
  • 1. A nivel interno, la economía peruana orientada a la exportación atravesaba un lento pero ininterrumpido proceso de recesión desde 1998. Junto a ello, la falta de estabilidad jurídica y política no generaba incentivos para atraer nueva IED; por lo que se siguió manteniendo un instrumento poco confiable para regular el régimen comercial con el socio más importante del Perú: la Ley de Control de Drogas de Preferencias Comerciales Andinas (ATPDEA). Incluso si este acuerdo otorgó a la mayoría de los productos peruanos un acceso preferencial al mercado estadounidense sin aranceles, no servía para atraer IED. El ATPDEA necesitaba renovarse cada 3 años y estaba condicionada al apoyo de Perú a la guerra de los Estados Unidos contra las drogas en la región Andina. De esa manera, el Congreso estadounidense podía negar una renovación al acuerdo si Perú no cumplía con exigencias específicas; no solo en la lucha contra las drogas, sino también en otros temas no relacionados con los estupefacientes, como los derechos de propiedad intelectual.
  • 2. A nivel regional, hubo un profundo desacuerdo entre los países miembros de la CAN por razones ideológicas y económicas. Paralelamente a las negociaciones del ALCA, el gobierno de Bush también estaba tratando de perseguir acuerdos menos ambiciosos, pero más focalizados geográficamente con las organizaciones de integración ya existentes, como la CAN. Si bien excluyó a Venezuela debido a las agrias relaciones entre el presidente George W. Bush con el presidente Hugo Chávez, Estados Unidos intentó establecer un Tratado de Libre Comercio Andino con Perú, Colombia, Bolivia y Ecuador. Ante el interés de Perú y Colombia de negociar directamente con EE. UU. sin tomar en cuenta las consideraciones de sus socios andinos (especialmente en temas de biodiversidad, medio ambiente y derechos laborales), el gobierno venezolano declaró ‘la muerte de CAN’, y pidió salir de dicho organismo en 2006.

**Información mostrada**
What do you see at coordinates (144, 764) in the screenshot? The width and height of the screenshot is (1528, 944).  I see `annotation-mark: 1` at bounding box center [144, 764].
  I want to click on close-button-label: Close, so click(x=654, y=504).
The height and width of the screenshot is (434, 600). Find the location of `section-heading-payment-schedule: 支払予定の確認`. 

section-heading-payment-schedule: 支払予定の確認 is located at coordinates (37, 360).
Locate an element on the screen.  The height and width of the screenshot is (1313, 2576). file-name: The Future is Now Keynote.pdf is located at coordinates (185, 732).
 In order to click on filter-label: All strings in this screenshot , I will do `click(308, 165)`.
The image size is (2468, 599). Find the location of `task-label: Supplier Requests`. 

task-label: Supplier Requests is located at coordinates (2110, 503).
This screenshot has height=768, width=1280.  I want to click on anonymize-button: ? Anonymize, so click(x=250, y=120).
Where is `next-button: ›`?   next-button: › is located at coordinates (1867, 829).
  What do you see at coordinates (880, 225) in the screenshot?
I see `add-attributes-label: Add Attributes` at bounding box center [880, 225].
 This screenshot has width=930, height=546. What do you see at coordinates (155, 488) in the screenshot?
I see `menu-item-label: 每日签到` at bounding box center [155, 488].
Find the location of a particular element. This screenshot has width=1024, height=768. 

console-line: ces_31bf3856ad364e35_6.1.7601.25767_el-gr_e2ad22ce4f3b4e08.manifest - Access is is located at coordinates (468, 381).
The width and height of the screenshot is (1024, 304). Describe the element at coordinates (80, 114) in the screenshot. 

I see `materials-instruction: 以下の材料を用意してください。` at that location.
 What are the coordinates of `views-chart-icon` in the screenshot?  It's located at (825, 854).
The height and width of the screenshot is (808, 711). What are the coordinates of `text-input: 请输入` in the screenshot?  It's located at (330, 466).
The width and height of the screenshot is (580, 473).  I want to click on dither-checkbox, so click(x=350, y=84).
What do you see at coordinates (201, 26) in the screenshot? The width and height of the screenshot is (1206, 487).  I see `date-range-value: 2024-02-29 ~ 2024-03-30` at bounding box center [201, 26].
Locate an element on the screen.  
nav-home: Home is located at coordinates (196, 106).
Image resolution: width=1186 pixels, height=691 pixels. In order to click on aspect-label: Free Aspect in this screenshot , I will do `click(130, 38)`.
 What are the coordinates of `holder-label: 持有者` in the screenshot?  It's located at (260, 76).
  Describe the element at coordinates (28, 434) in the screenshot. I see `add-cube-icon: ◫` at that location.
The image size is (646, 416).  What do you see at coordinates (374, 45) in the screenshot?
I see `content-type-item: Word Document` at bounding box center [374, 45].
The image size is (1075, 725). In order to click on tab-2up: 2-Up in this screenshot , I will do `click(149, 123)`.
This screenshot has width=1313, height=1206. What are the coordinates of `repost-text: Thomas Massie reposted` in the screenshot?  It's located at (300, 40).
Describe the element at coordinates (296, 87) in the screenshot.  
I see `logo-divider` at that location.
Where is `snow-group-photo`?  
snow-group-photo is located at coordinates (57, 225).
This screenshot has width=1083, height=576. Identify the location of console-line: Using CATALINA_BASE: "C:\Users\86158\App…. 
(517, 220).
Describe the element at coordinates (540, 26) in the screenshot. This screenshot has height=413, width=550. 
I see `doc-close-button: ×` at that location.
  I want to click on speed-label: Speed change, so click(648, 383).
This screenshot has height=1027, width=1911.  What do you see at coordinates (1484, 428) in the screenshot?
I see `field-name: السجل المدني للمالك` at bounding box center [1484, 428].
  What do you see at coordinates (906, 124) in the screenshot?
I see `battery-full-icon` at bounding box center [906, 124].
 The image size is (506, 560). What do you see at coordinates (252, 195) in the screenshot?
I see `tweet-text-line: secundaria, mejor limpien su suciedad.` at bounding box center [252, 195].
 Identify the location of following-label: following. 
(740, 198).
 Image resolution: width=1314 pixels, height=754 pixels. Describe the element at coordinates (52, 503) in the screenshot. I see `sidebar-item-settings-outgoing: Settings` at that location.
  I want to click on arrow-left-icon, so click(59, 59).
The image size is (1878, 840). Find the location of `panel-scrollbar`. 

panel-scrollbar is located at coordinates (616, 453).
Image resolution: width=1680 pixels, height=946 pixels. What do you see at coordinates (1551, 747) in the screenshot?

**Preguntas por responder**
- A) Responde estas preguntas a partir del texto sobre Perú y la CAN:
(i) ¿Desde qué año atravesaba la economía peruana un proceso de recesión?
(ii) ¿Cada cuántos años necesitaba renovarse el ATPDEA?
(iii) ¿En qué año pidió Venezuela salir de la CAN?
- B) Retoma el texto sobre Perú y la CAN y continúalo a partir de su última oración.
El listado no hace falta para resolver nada de lo que se pide.

**Tareas resueltas**
- A)
(i) Desde 1998.
(ii) Cada 3 años.
(iii) En 2006.

- B)
  • 3. El fracaso de Estados Unidos para lograr consensos en América Latina en torno a la creación de un Área de Libre Comercio que abarque a todo el hemisferio occidental, a excepción de Cuba. Diseñado como una ‘expansión’ del TLCAN, la llamada Área de Libre Comercio de las Américas (ALCA), buscó promover un conjunto unificado de reglas en temas como reducción arancelaria, barreras y acceso a mercados, comercio de bienes y servicios, IED, privatizaciones, agricultura, derechos de propiedad intelectual, subsidios, medidas antidumping, libre competencia y resolución de controversias. Las capacidades potenciales de dicha zona comercial abarcarían una población de al menos 800 millones de personas y un PIB de USD 8.500 millones. Sin embargo, debido a las resistencias generadas al interior de los países del continente, el acuerdo nunca se firmaría. En los Estados Unidos, el Congreso se opuso a autorizar al presidente George W. Bush a utilizar el mecanismo de ‘vía rápida’ para las negociaciones comerciales sin una supervisión previa y la aprobación de la Cámara y el Senado; mientras que, en América Latina, el eje de izquierda bolivariana compuesto por Venezuela, Bolivia y Ecuador junto a Brasil y Argentina, criticó las intenciones de Estados Unidos por establecer un TLC hemisférico manteniendo al mismo tiempo medidas proteccionistas al interior debido a ‘preocupaciones partisanas’, como medidas antidumping, subsidios a la agricultura, escasa protección ambiental, así como una ‘cláusula democrática’ en el borrador propuesto por Estados Unidos con el objetivo de excluir a Cuba del acuerdo. Como consecuencia, el ALCA fue rechazado definitivamente en la Cumbre de las Américas de Mar del Plata en 2005, año para el cual se había fijado el plazo para la firma del acuerdo.
  • 4. A nivel global, el estancamiento de las negociaciones post-Ronda Uruguay, que inicialmente propusieron la liberalización total del comercio mundial. El fracaso de la cumbre de la OMC en Seattle (1999) y la larga agonía de la Ronda de Doha fueron las principales razones mundiales por las que los países buscaron acuerdos menos ambiciosos y más centrados en la región bajo un paradigma de ‘regionalismo competitivo’, como Tratados de Libre Comercio bilaterales y regionales.